Set down again exactly the lines of the listing below that fall between the line holding "You are a computer-use" and the line holding "Instruction: Zoom out on the lower parcel map", inclusive.
Start of Exercise materials
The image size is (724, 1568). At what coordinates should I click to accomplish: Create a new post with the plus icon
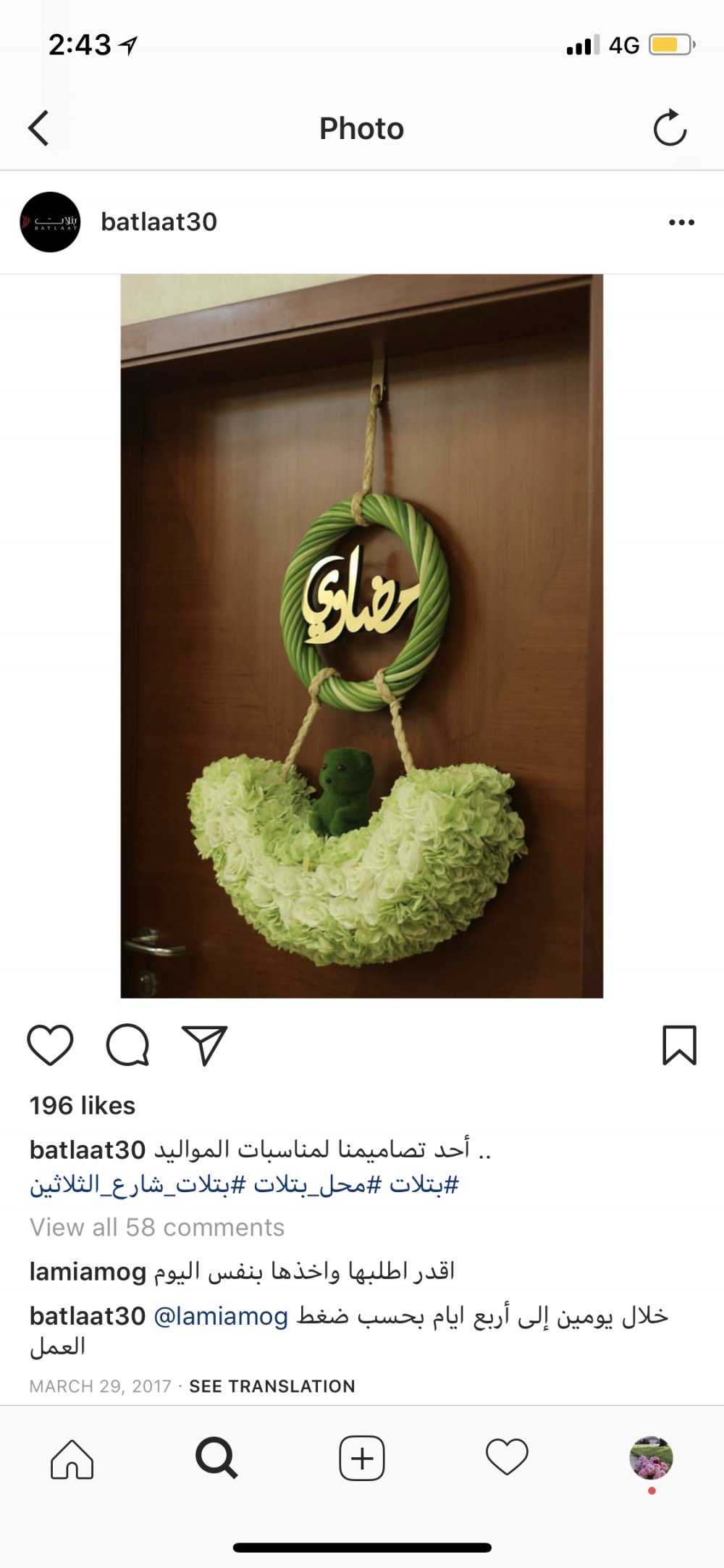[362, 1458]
End of Exercise materials
Start of Exercise materials
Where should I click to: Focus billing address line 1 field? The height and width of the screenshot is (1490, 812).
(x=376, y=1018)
End of Exercise materials
Start of Exercise materials
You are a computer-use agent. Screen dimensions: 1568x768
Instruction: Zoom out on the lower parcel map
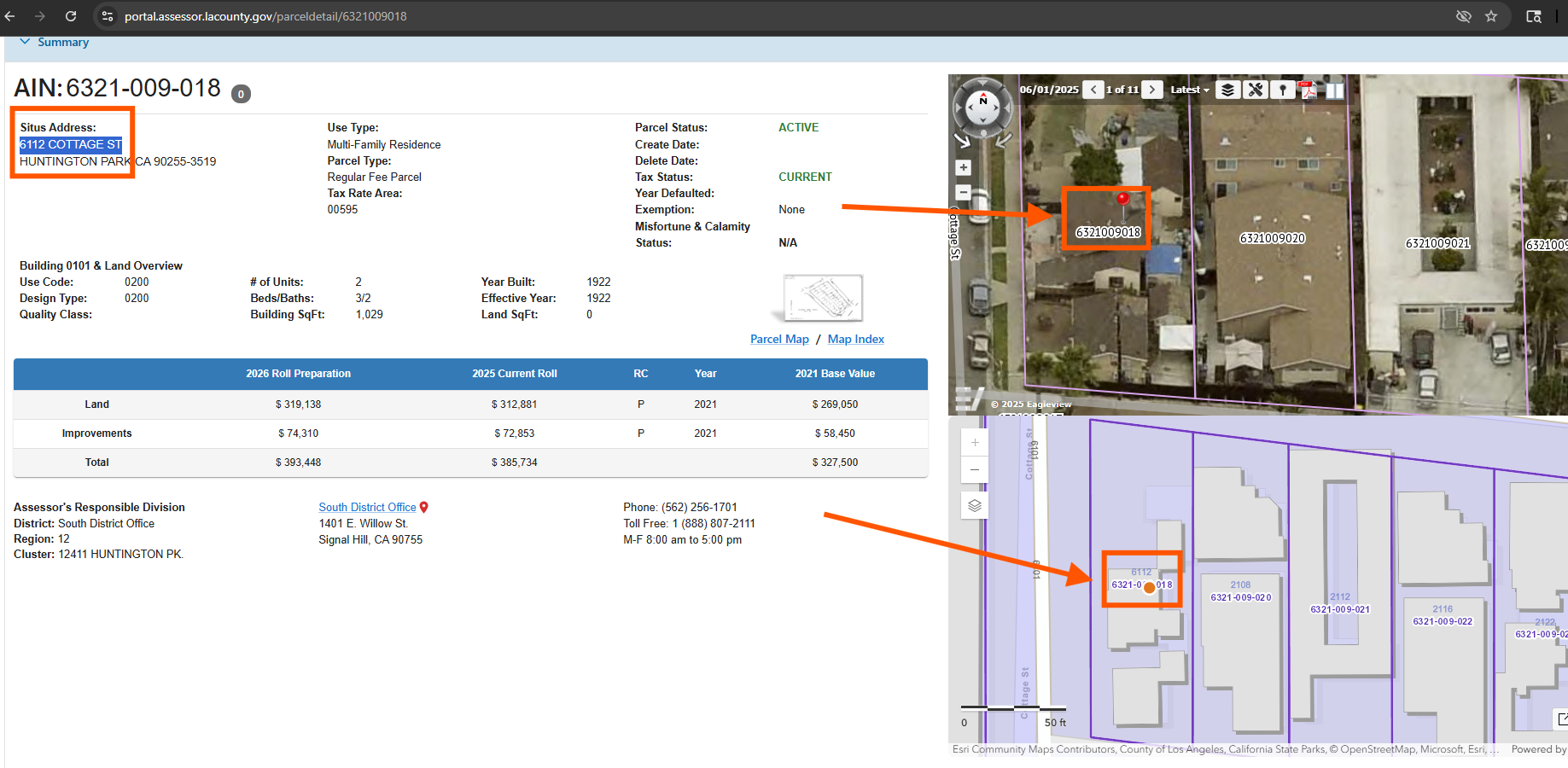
End of Exercise materials
= Exercise response =
You are a computer-use agent. Screen dimensions: 1568x768
Instruction: Zoom out on the lower parcel map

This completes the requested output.